* **Problem requirements**:
Put the stretch of the material from the line containing "2019 (303, 385)" through the line containing "May (306, 576)", both included, into a numbered list with any blank lines left out. List only those lines.

(Records from a pointing dataset)

****

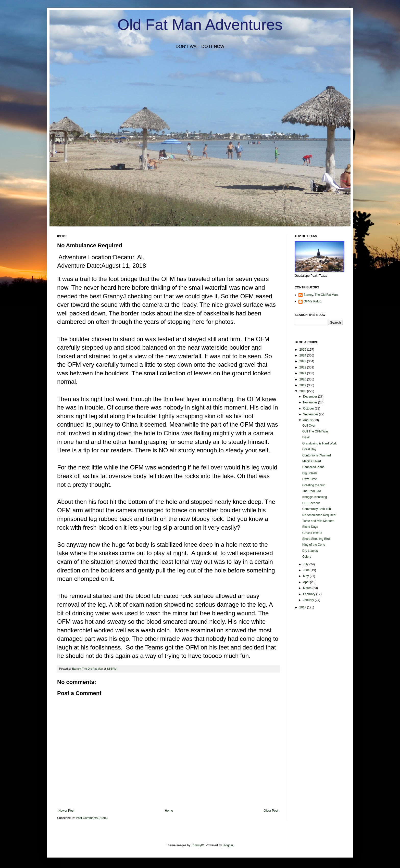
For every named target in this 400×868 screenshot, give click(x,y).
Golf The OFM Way (315, 431)
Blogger (228, 845)
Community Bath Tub (316, 509)
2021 (303, 373)
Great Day (309, 449)
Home (169, 810)
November (310, 402)
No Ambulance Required (319, 515)
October (309, 408)
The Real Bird (311, 491)
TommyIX (198, 845)
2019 (303, 385)
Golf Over (309, 426)
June (307, 570)
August (308, 420)
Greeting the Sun (314, 485)
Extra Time (309, 479)
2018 (303, 391)
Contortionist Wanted (316, 455)
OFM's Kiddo (312, 301)
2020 (303, 379)
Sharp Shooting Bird (316, 539)
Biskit (306, 437)
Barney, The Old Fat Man (320, 295)
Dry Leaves (310, 551)
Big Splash (309, 473)
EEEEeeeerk (311, 503)
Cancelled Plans (313, 467)
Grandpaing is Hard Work (319, 443)
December (310, 396)
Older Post (271, 810)
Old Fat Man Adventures (200, 25)
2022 (303, 367)
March (308, 588)
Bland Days (310, 527)
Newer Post (66, 810)
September (311, 414)
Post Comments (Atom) (92, 818)
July (306, 564)
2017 (303, 607)
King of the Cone (313, 545)
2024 (303, 355)
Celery (307, 557)
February (309, 594)
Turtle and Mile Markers (318, 521)
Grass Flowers (312, 533)
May (306, 576)
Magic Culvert (311, 461)
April (306, 582)
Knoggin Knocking (314, 497)
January (309, 600)
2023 (303, 361)
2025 (303, 349)
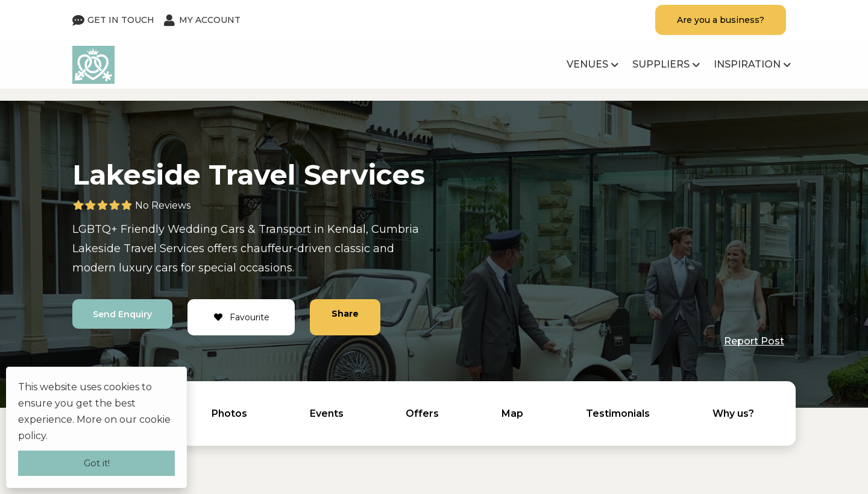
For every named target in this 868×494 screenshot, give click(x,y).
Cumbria (395, 229)
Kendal (347, 229)
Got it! (96, 463)
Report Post (754, 341)
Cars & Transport (266, 229)
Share (347, 314)
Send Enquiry (124, 314)
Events (327, 413)
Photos (229, 413)
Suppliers (661, 64)
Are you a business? (720, 20)
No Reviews (163, 205)
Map (512, 413)
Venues (587, 64)
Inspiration (747, 64)
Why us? (733, 413)
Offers (422, 413)
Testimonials (618, 413)
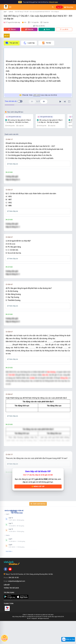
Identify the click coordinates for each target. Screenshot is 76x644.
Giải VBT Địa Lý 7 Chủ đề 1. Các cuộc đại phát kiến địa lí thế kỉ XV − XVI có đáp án (37, 12)
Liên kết (7, 608)
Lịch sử (11, 12)
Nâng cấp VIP (38, 510)
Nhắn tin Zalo (68, 639)
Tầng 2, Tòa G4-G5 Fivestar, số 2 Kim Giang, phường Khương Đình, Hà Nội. (29, 597)
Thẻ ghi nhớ (12, 43)
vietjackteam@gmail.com (16, 604)
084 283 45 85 (14, 601)
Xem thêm (9, 574)
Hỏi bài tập (4, 638)
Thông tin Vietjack (12, 611)
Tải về (47, 29)
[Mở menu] (10, 7)
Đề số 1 (7, 36)
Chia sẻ (12, 29)
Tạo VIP (59, 7)
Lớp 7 (5, 12)
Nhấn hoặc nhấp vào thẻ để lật (38, 95)
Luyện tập (29, 43)
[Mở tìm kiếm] (53, 7)
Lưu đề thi (64, 29)
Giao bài (29, 29)
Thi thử (46, 43)
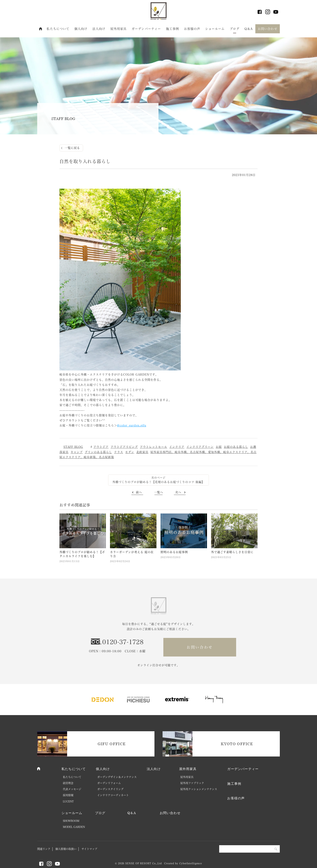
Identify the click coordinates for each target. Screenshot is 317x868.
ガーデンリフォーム (109, 783)
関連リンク (44, 849)
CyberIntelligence (191, 863)
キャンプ (77, 452)
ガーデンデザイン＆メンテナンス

****

* **Written answer**:
1. 2019 (303, 385)
2. Golf Over (309, 426)
3. June (307, 570)
4. August (308, 420)
5. Greeting the Sun (314, 485)
6. Extra Time (309, 479)
7. 2018 (303, 391)
8. Contortionist Wanted (316, 455)
9. OFM's Kiddo (312, 301)
10. 2020 (303, 379)
11. Sharp Shooting Bird (316, 539)
12. Biskit (306, 437)
13. Barney, The Old Fat Man (320, 295)
14. Dry Leaves (310, 551)
15. Big Splash (309, 473)
16. EEEEeeeerk (311, 503)
17. Cancelled Plans (313, 467)
18. Grandpaing is Hard Work (319, 443)
19. December (310, 396)
20. Older Post (271, 810)
21. Old Fat Man Adventures (200, 25)
22. 2022 (303, 367)
23. March (308, 588)
24. Bland Days (310, 527)
25. Newer Post (66, 810)
26. September (311, 414)
27. Post Comments (Atom) (92, 818)
28. July (306, 564)
29. 2017 (303, 607)
30. King of the Cone (313, 545)
31. 2024 (303, 355)
32. Celery (307, 557)
33. February (309, 594)
34. Turtle and Mile Markers (318, 521)
35. Grass Flowers (312, 533)
36. May (306, 576)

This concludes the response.